La Organización para la Cooperación y el Desarrollo Económicos (OCDE) afirmó que México tiene una oportunidad concreta para convertirse en un jugador relevante dentro de la industria global de semiconductores.
No obstante, advirtió que para capitalizarla debe reducir trabas burocráticas, atraer inversión y fortalecer la formación de talento especializado.
Durante la presentación del informe Promoviendo el Desarrollo del Ecosistema de Semiconductores en México, el secretario general Matthias Cormann destacó que el país cuenta con una base sólida de ingenieros y una integración estratégica con América del Norte, pero alertó que sin una estrategia industrial clara México podría rezagarse en un sector determinante para la economía tecnológica.
La OCDE subrayó que México registra un porcentaje de graduados en ingeniería superior al promedio de los países miembros.
Sin embargo, solo el 16% de los jóvenes entre 15 y 19 años cursa programas técnicos vinculados al sector, frente al 23% promedio de la organización.
El organismo recomendó ampliar la matrícula técnica y reforzar la enseñanza de matemáticas y ciencias desde niveles básicos.
También pidió una coordinación estrecha entre academia e industria para alinear planes de estudio con las necesidades reales de la cadena de valor de los semiconductores.
El informe identificó la tramitología como uno de los principales obstáculos para atraer capital.
Los procesos de importación de insumos especializados resultan complejos y costosos, lo que retrasa decisiones estratégicas de inversión.
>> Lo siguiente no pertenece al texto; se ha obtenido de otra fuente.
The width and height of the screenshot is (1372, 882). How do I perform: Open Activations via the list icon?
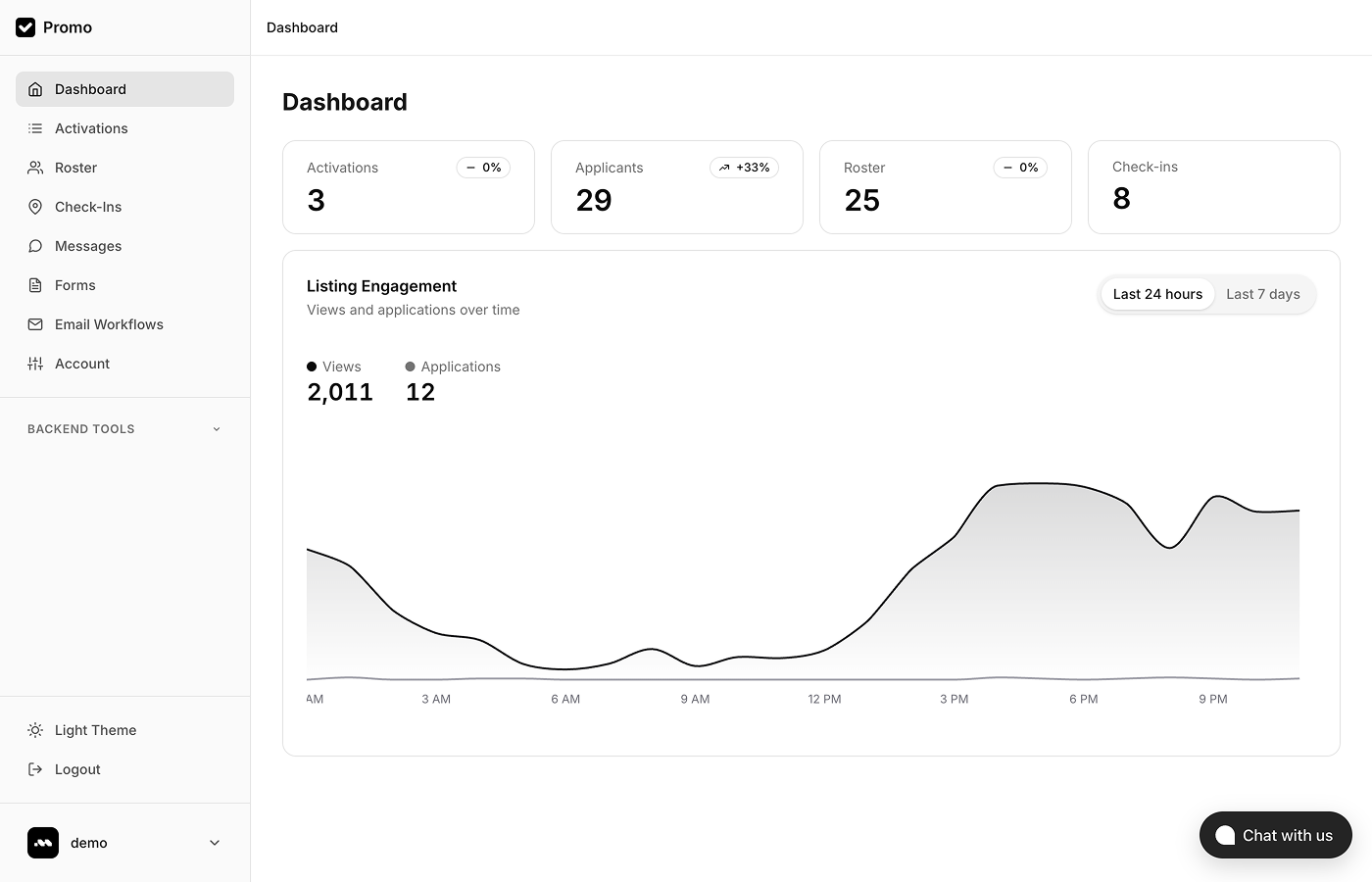tap(35, 128)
Entre las propuestas figura la creación de una ventanilla única y la ampliación de esquemas como el Servicio de Administración Tributaria mediante programas similares al Operador Económico Autorizado, con el objetivo de agilizar procesos y ofrecer certidumbre regulatoria.
La OCDE insistió en que México debe apostar por investigación y desarrollo para escalar en la cadena de valor.
Propuso incentivos fiscales para la adquisición de equipos especializados, fortalecimiento de la protección de la propiedad intelectual y alianzas estratégicas entre universidades y empresas.
El objetivo es que el país no solo produzca chips de tecnología “legacy”, utilizados en electrodomésticos y aplicaciones industriales, sino que también avance hacia diseños más complejos y de mayor valor agregado.
La cercanía con Estados Unidos y Canadá representa una ventaja estructural.
Estados como Arizona han recibido inversiones multimillonarias en semiconductores y electromovilidad, lo que podría generar un efecto de arrastre para México en los próximos 10 a 15 años.
Aprovechar esa integración regional permitiría atraer proyectos complementarios y consolidar un ecosistema competitivo en América del Norte.
El gobierno mexicano anunció que elaborará un estudio de vocaciones productivas para identificar sectores estratégicos, con los semiconductores como prioridad.
La OCDE consideró que, si se aplican sus recomendaciones, México podría desempeñar un papel clave en la diversificación de cadenas de suministro globales.